## EXERCISE DESCRIPTION
Using the records below, write out the line with "The height and width of the screenshot is (360, 600)." and each line after it through the final one, exactly, and only those.

Data records
"""
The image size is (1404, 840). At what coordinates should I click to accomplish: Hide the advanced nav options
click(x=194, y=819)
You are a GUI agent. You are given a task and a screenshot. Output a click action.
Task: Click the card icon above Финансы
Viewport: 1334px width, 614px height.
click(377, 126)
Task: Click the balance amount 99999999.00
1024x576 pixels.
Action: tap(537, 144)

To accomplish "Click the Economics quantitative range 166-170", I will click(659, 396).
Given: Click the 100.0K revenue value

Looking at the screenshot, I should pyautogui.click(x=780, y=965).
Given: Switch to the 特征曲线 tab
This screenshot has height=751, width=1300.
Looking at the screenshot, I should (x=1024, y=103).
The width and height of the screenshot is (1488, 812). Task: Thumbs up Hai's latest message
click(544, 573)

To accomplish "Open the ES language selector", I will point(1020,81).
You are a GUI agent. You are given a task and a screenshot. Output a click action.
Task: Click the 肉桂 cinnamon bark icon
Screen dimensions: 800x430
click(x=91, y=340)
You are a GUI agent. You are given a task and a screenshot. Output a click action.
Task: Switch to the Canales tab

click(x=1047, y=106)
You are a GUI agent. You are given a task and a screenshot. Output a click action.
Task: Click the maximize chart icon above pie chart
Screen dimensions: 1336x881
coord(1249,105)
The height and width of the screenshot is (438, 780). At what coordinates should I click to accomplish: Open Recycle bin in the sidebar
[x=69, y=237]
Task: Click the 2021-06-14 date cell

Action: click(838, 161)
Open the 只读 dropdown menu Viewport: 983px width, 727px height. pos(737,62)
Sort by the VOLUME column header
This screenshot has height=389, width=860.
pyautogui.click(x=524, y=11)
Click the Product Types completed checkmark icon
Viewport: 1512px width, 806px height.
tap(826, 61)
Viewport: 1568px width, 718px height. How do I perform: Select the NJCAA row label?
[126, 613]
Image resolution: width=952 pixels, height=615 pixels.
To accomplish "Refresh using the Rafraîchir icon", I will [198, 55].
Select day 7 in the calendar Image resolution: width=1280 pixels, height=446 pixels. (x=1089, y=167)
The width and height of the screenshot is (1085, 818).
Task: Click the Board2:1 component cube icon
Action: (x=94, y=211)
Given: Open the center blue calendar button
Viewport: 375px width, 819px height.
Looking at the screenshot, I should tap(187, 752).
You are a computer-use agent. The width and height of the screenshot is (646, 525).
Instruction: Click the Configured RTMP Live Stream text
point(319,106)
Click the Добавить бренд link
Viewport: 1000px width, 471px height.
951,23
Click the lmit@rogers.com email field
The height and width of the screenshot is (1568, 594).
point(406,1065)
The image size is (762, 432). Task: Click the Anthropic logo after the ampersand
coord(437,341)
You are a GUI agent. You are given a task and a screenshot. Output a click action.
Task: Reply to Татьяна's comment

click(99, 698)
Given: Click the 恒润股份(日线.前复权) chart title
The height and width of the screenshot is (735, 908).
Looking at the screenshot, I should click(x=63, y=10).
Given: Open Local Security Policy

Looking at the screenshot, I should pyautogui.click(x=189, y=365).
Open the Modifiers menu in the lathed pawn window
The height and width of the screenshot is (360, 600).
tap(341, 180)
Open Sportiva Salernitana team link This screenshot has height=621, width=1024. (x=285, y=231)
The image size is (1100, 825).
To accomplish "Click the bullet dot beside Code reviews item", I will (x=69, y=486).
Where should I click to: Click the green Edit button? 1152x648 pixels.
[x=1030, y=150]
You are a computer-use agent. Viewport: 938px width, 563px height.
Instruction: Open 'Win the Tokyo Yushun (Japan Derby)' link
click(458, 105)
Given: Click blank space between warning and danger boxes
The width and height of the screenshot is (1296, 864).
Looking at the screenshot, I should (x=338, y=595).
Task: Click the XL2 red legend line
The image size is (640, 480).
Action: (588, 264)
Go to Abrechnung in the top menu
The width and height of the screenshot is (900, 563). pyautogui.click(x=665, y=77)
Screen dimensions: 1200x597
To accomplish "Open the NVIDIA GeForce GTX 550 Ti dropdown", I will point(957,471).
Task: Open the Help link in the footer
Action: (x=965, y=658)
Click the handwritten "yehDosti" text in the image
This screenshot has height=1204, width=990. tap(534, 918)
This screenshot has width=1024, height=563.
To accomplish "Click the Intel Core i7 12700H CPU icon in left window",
"""
## EXERCISE RESULT
The height and width of the screenshot is (360, 600).
tap(341, 180)
Open Sportiva Salernitana team link This screenshot has height=621, width=1024. (x=285, y=231)
The image size is (1100, 825).
To accomplish "Click the bullet dot beside Code reviews item", I will (x=69, y=486).
Where should I click to: Click the green Edit button? 1152x648 pixels.
[x=1030, y=150]
You are a computer-use agent. Viewport: 938px width, 563px height.
Instruction: Open 'Win the Tokyo Yushun (Japan Derby)' link
click(458, 105)
Given: Click blank space between warning and danger boxes
The width and height of the screenshot is (1296, 864).
Looking at the screenshot, I should (x=338, y=595).
Task: Click the XL2 red legend line
The image size is (640, 480).
Action: (588, 264)
Go to Abrechnung in the top menu
The width and height of the screenshot is (900, 563). pyautogui.click(x=665, y=77)
Screen dimensions: 1200x597
To accomplish "Open the NVIDIA GeForce GTX 550 Ti dropdown", I will point(957,471).
Task: Open the Help link in the footer
Action: (x=965, y=658)
Click the handwritten "yehDosti" text in the image
This screenshot has height=1204, width=990. tap(534, 918)
This screenshot has width=1024, height=563.
To accomplish "Click the Intel Core i7 12700H CPU icon in left window",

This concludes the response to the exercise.